**Task description**
From the entries, copy each line that includes "will".

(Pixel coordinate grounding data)
═══

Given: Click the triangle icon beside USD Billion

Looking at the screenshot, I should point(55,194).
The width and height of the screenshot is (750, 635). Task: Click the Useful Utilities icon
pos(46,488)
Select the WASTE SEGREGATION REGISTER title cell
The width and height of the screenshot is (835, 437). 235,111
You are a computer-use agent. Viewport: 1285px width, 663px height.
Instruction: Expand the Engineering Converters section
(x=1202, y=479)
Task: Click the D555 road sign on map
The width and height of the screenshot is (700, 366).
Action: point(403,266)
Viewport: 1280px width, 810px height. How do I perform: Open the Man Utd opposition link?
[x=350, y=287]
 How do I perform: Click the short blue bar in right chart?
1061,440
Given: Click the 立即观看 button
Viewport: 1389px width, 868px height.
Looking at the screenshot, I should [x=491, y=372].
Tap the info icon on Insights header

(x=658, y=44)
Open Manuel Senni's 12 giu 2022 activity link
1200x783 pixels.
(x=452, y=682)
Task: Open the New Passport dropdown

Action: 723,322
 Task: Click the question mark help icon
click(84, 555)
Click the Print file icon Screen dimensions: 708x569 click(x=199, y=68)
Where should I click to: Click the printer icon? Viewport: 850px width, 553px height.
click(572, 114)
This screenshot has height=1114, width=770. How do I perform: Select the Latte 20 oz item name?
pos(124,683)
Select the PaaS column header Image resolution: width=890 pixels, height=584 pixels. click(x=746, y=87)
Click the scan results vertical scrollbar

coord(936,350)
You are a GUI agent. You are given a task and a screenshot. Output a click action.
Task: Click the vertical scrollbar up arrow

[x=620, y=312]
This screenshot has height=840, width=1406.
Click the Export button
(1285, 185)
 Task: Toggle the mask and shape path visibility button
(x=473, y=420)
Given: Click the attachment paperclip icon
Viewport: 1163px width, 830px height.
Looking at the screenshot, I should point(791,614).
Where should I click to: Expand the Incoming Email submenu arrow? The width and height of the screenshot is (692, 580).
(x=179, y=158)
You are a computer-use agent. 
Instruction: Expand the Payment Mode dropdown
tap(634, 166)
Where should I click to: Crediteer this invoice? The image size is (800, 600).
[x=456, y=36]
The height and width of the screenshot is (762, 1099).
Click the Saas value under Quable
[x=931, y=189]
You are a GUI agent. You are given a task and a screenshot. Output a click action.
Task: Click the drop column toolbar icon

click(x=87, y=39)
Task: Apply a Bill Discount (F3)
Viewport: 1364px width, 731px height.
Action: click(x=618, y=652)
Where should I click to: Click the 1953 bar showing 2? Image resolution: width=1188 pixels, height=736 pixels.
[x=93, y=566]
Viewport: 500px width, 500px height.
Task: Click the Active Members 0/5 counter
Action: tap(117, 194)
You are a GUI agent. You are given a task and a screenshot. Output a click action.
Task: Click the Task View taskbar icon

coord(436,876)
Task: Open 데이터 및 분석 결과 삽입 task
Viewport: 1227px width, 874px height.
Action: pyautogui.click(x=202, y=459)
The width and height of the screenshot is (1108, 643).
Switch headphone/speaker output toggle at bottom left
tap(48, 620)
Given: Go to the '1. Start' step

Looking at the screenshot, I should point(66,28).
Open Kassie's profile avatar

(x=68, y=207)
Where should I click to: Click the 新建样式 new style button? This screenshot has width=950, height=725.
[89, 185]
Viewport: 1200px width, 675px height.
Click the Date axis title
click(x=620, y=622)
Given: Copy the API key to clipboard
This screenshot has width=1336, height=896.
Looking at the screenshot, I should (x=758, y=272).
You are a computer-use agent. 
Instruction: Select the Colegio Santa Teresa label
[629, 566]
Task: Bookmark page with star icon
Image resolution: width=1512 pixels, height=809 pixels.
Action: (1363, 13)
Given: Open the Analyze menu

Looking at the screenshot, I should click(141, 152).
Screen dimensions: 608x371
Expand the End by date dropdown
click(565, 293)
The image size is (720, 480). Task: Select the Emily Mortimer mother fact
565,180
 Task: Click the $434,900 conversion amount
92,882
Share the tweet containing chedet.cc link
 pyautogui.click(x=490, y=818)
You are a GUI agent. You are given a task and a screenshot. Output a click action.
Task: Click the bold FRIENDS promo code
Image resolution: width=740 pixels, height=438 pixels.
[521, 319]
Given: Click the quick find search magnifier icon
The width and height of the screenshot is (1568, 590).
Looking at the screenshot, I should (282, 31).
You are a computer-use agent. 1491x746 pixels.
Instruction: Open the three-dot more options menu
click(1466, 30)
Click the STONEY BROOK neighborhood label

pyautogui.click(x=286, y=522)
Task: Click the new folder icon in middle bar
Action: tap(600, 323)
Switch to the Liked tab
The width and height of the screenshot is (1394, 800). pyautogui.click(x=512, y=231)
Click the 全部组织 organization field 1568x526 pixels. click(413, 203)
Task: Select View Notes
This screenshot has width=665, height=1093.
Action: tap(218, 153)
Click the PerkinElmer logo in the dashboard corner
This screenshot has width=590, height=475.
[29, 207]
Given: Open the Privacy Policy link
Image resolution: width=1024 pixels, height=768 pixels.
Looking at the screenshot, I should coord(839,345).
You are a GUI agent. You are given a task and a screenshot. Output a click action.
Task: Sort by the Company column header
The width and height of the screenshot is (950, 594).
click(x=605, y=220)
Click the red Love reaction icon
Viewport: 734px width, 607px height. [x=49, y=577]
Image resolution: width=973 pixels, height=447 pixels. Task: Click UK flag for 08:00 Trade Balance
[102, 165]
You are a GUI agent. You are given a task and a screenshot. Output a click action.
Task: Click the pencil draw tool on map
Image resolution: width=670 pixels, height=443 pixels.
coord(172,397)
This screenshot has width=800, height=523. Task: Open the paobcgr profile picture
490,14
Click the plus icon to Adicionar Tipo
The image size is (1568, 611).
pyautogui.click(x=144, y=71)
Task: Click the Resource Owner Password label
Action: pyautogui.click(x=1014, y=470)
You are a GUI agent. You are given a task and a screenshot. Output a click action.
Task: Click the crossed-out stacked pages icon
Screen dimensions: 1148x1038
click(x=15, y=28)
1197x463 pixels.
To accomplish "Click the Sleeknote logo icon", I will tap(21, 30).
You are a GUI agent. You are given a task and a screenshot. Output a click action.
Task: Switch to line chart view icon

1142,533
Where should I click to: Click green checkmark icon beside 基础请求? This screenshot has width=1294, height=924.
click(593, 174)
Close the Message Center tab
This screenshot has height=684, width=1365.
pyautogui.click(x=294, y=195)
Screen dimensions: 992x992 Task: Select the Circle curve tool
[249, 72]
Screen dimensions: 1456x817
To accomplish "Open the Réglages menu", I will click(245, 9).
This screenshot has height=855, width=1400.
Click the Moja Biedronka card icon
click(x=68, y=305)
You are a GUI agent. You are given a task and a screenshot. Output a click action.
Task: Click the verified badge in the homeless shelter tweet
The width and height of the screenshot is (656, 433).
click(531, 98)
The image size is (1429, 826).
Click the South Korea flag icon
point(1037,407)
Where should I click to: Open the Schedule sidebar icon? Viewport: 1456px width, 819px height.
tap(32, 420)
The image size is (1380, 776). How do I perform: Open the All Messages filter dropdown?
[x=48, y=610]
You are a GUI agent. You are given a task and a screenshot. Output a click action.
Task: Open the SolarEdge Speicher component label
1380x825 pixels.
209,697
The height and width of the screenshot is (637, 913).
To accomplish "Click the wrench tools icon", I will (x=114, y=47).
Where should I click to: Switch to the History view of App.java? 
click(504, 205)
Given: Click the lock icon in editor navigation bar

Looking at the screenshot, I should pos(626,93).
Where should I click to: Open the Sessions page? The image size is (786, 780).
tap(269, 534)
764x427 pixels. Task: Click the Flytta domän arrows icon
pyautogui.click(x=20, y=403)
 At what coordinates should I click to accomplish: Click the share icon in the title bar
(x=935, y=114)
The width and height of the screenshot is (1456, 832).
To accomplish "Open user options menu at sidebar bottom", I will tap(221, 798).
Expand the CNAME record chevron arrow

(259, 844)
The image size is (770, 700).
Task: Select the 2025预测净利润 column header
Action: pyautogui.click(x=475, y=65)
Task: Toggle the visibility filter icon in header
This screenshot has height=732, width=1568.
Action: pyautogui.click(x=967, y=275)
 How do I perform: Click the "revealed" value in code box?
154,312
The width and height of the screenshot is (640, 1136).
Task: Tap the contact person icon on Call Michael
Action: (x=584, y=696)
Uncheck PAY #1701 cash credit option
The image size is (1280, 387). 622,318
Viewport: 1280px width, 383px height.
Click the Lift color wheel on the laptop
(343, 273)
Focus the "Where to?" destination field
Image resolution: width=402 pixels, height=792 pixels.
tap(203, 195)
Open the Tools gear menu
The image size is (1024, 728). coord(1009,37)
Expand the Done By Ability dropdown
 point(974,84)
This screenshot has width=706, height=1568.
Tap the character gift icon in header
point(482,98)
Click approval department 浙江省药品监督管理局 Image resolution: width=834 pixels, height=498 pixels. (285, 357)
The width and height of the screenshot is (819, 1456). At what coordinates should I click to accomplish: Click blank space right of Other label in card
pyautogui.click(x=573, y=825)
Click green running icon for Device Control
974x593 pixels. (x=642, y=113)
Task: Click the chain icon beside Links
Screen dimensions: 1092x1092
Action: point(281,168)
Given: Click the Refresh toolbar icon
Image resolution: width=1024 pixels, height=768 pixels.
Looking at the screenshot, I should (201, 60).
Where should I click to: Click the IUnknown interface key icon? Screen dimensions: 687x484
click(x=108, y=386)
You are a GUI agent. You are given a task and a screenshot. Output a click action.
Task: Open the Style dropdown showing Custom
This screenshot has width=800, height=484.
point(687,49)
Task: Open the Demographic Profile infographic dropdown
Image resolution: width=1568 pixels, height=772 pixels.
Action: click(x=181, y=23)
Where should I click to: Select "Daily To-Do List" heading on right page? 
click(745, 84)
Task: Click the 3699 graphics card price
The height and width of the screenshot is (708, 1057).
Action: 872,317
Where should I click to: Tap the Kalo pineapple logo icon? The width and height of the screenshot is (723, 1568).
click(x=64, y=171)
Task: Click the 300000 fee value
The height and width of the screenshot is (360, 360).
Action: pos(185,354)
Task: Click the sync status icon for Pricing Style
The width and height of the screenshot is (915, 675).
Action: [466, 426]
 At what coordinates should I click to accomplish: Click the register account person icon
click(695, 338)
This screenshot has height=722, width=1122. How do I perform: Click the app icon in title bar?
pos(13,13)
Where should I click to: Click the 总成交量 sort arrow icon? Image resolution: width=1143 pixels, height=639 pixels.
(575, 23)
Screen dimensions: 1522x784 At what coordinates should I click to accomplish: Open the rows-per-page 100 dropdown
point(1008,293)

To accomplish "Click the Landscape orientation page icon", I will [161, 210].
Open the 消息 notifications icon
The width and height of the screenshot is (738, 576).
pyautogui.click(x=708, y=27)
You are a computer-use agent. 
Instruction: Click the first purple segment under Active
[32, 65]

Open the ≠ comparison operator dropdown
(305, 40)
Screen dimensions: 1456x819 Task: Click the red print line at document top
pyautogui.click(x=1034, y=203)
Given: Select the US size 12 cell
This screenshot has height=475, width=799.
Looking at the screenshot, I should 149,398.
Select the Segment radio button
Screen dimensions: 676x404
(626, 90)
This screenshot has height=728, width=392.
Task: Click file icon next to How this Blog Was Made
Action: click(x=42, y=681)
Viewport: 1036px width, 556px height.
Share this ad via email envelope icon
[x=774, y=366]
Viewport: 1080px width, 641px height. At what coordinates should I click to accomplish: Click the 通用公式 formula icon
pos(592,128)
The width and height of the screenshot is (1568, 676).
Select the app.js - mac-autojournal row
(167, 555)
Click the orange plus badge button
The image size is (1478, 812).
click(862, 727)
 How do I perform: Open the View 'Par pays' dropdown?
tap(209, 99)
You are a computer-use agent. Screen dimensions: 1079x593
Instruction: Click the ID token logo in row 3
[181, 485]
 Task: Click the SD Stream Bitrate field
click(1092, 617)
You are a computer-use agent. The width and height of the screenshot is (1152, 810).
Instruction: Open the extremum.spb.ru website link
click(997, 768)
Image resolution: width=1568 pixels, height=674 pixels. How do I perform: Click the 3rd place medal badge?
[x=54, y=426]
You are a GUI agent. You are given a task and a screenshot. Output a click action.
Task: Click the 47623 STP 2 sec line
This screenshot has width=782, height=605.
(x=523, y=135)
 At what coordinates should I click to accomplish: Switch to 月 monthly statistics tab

═══

**Output of the task**
To accomplish "Click the Sleeknote logo icon", I will tap(21, 30).
To accomplish "Open the Réglages menu", I will click(245, 9).
To accomplish "Click the wrench tools icon", I will (x=114, y=47).
To accomplish "Open user options menu at sidebar bottom", I will tap(221, 798).
To accomplish "Click the Landscape orientation page icon", I will [161, 210].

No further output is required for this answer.